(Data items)
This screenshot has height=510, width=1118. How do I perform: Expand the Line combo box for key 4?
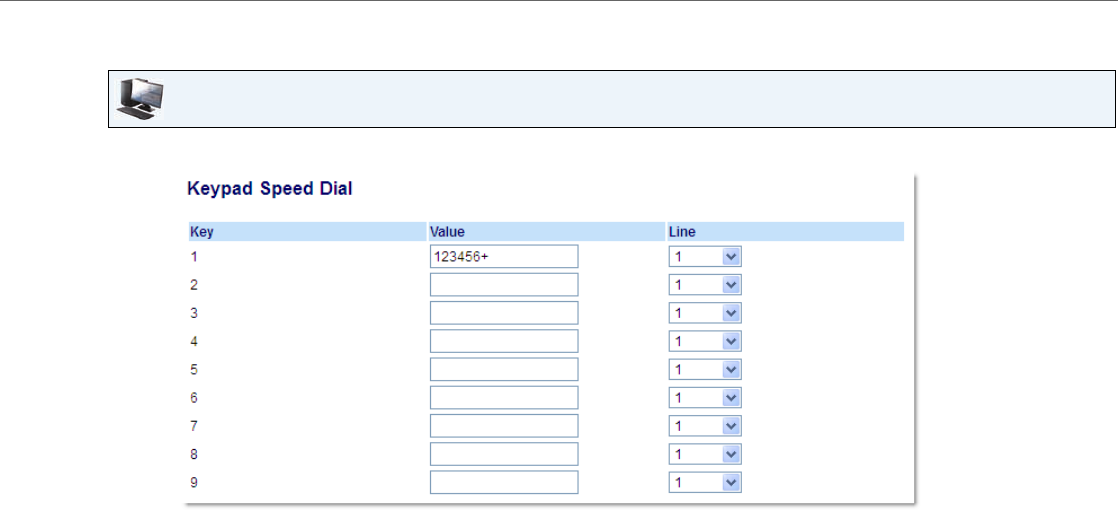[x=705, y=341]
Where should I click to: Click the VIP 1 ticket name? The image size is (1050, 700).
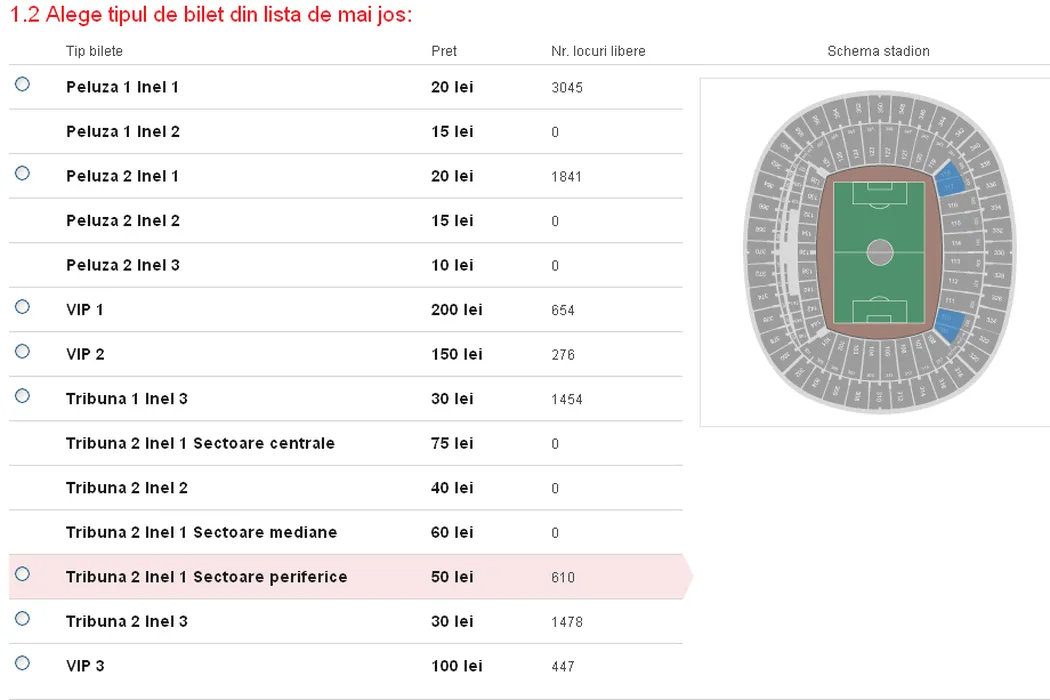[85, 310]
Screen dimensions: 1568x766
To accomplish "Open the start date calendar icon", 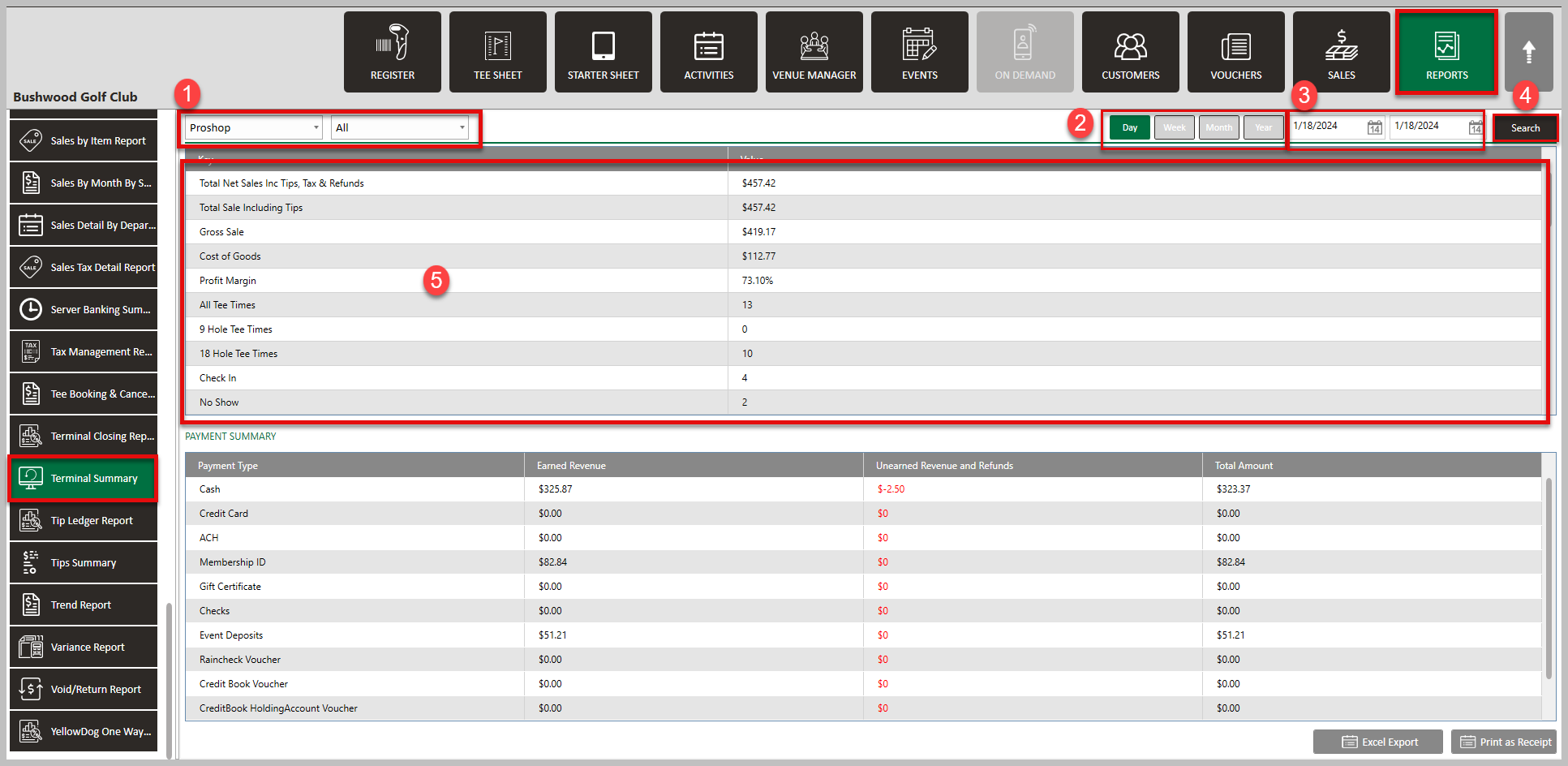I will coord(1374,127).
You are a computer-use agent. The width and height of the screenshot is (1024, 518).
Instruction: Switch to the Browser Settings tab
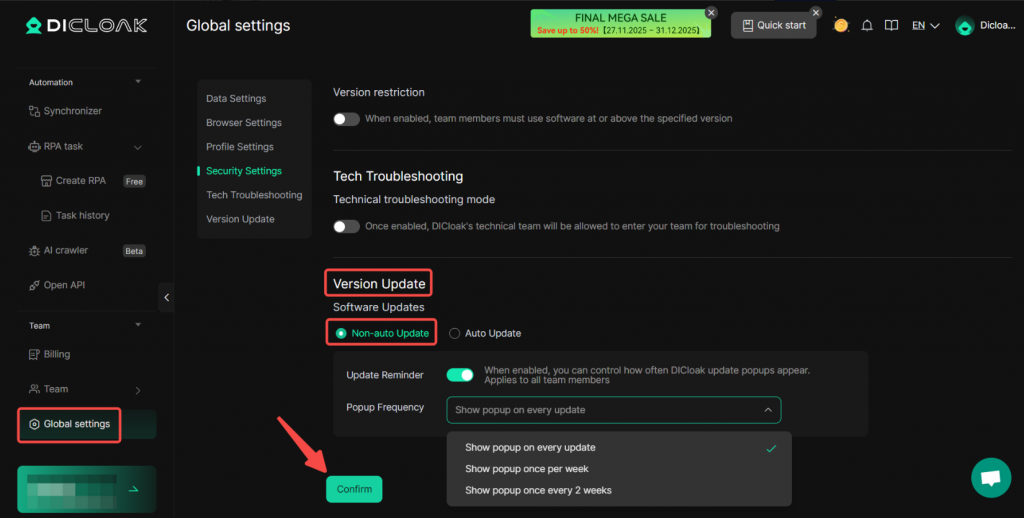(x=244, y=123)
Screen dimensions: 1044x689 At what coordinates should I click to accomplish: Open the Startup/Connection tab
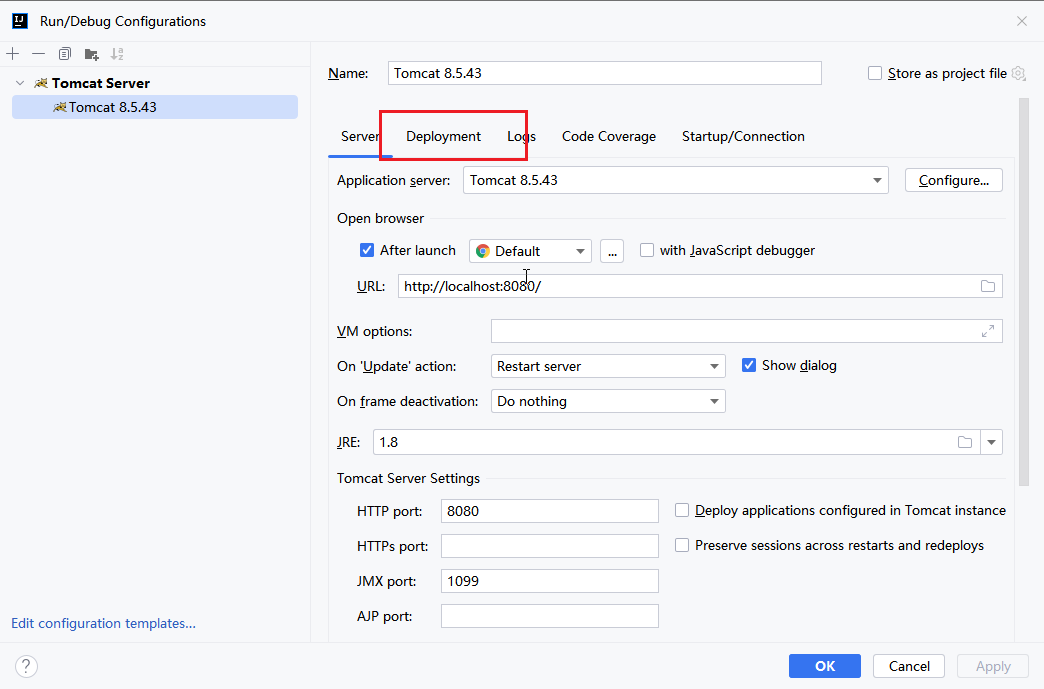pos(743,136)
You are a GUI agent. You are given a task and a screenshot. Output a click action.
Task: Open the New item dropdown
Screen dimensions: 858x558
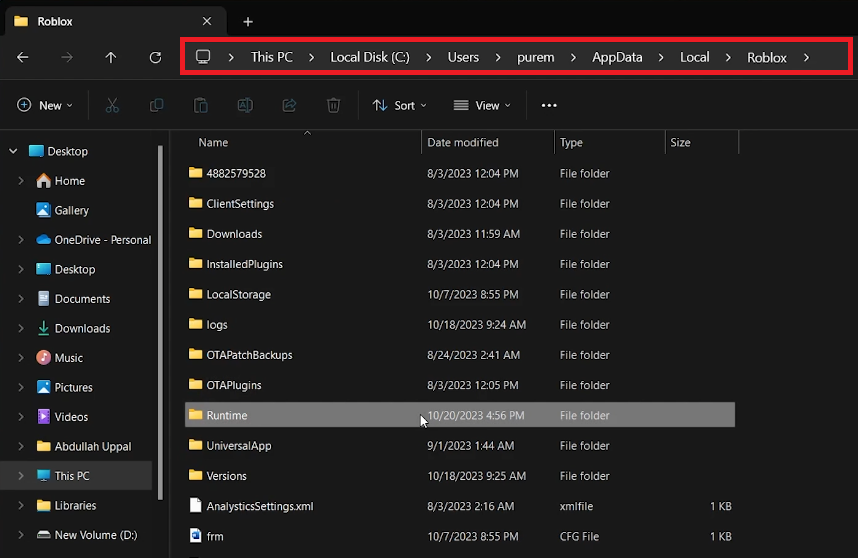tap(45, 105)
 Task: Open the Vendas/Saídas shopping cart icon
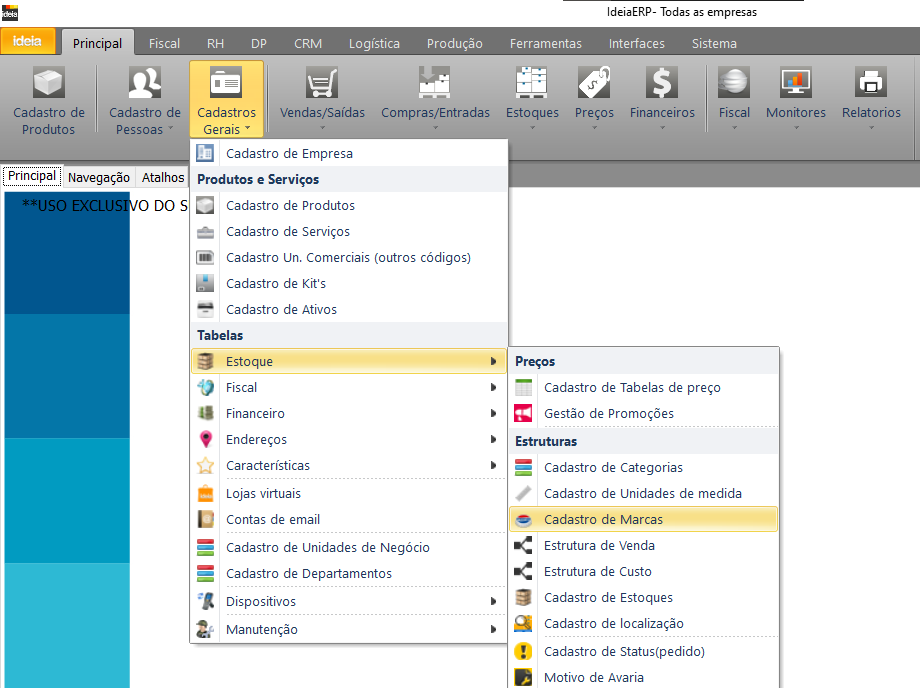pyautogui.click(x=322, y=82)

_ASSIGNMENT_
Nothing but a number belongs in the answer: the tally of lines in the data holding "agent".

_REPLY_
2